Sunday, November 9, 2014

The Irish Famine and its Modern Legacy

On November 7, 2014, my fiancé and I attended a block party/parade at the Irish Cultural Museum in New Orleans commemorating the Irish Famine. Clergy, Hibernians, historians, documentarians, and general French Quarter folk attended the event. The Poor Clares, an Irish band, reunited for this event, and partygoers paraded from St Louis Cathedral to Conti Street, the home of the museum. Local eateries lined the street, enticing revelers with samples of their food as the band played.  Inside, a minister spoke on the shame of such a blatant form of genocide while people wearing shamrock necklaces drank Jameson on the blocked off street.

These are my people. We come from a fable country that many call the Emerald Isle, a land of green fields and fierce conflict.  The British invaded this country thousands of years ago, suppressing the native Irish and tossing them off their land.  This genocide gained momentum when England embraced Protestantism under the Tudors and grew even more in intensity when Cromwell came to power as the Lord Protector; however, the Brits could never completely break the spirit of Ireland’s people.  We are a feisty, stubborn, and determined bunch.  Still, in spite of our perseverance, one period in this sad history of beautiful Ireland nearly brought these proud people to their knees.  The Irish Famine, or The Potato Famine, as it was often called, was genocide on the Irish people, a punishment on them for their refusal to bend under the English yoke.  To the Brits, this was a dirty and unwashed race—different in religion, in language, and in customs.  They sought to destroy the Irish.

When the potato crop failed in the 1840’s, the Irish poor lost a major staple of their diet.  Ironically, Ireland was still exporting large quantities of food to Britain, enough to feed the whole population, and many British officials remained deaf to the plight of the Irish people.  Sir Charles Trevalyan declared the famine a “judgment from God” and a “way to decrease the surplus population.” His words stink of genocide.  The Catholic population had few rights: they could not vote, hold public office, or even own land.  The education of their children was curtailed, and though 80% of the population was Catholic, they lived in the direst deprivation.  They worked for landlords who were often absentee, and the native population could be thrown off the land when a bad crop threatened their mater’s profit.  In the “Famine Years,” one million people died, and another million left their homeland.  Like many, some of my ancestors died with lips dyed green; they had eaten grass in a vain attempt to survive.

Still, others made new lives for themselves. My man’s ancestor was only in this country ten years when he was in the Louisiana State Legislature.  My late great-grandfather eventually was a foreman in a brewery.  These people and others like them journeyed to the United States, Australia, and Canada, contributing to their new homes and communities; nonetheless, they remained proudly Irish, keeping the memory of the Emerald Isle beating in their hearts. We their ancestors feel the pull of our ancestral land, reveling in its beauty, gracious hospitality, mythic history, and rousing ballads.
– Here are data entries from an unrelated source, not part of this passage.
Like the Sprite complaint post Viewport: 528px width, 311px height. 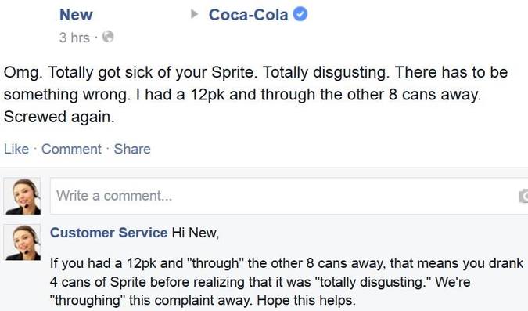pyautogui.click(x=16, y=149)
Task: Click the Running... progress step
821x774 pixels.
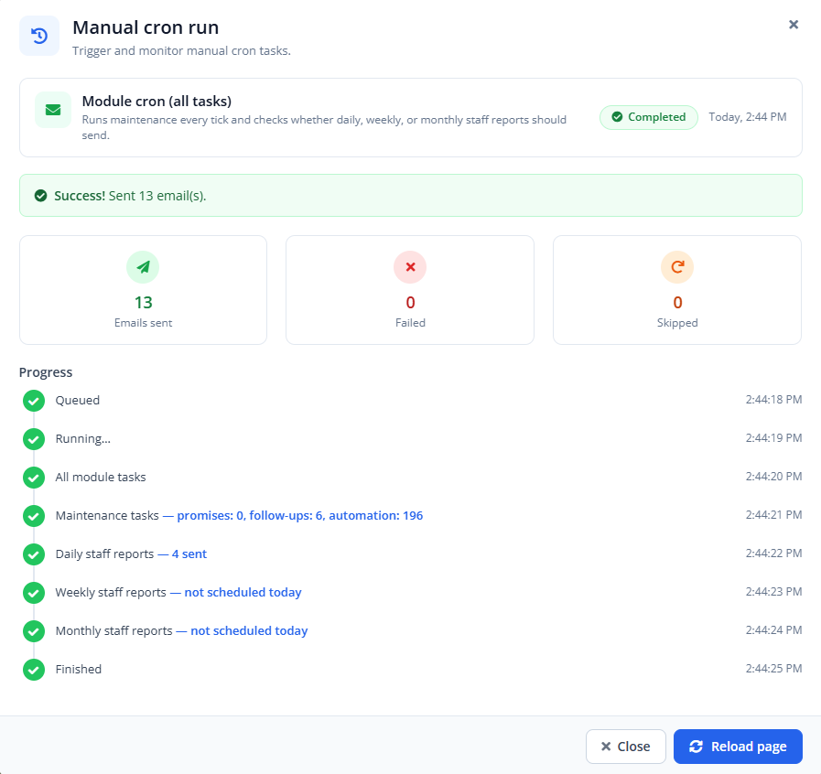Action: pos(82,438)
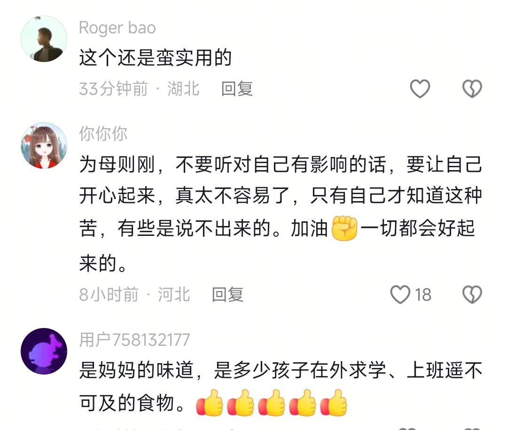Open the Roger bao username
507x430 pixels.
[117, 28]
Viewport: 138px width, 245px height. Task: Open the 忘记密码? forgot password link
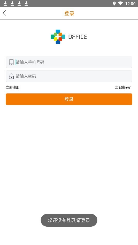coord(123,87)
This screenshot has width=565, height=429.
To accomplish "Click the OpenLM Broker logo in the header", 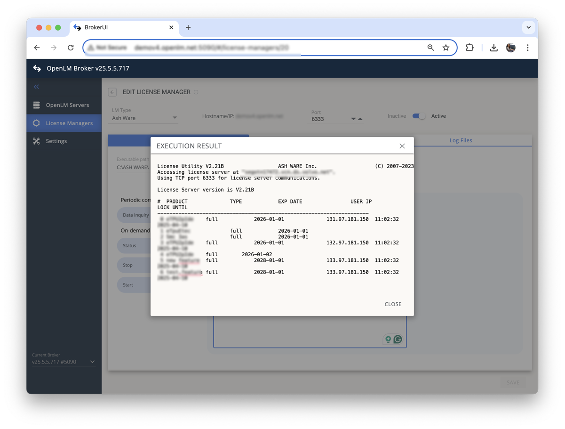I will click(37, 68).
We often journey back, seeking the spirituality of Patrick, the heroism of Brian Boru, and the courage of men like Wolfe Tone.  Though we rejoice in the lands our forbearers adopted, we still feel pride in the fight of those men and women who went before us.  We remember brave souls like Robert Emmet, Wolfe Tone, and Grace O’Malley as we dance to the Poor Clares, drink Irish coffee, and eat potato soup in a block party in New Orleans.  We can only hope that we make them proud--never fearing to fight the good fight, run the race, or defy the machine that threatens to kill.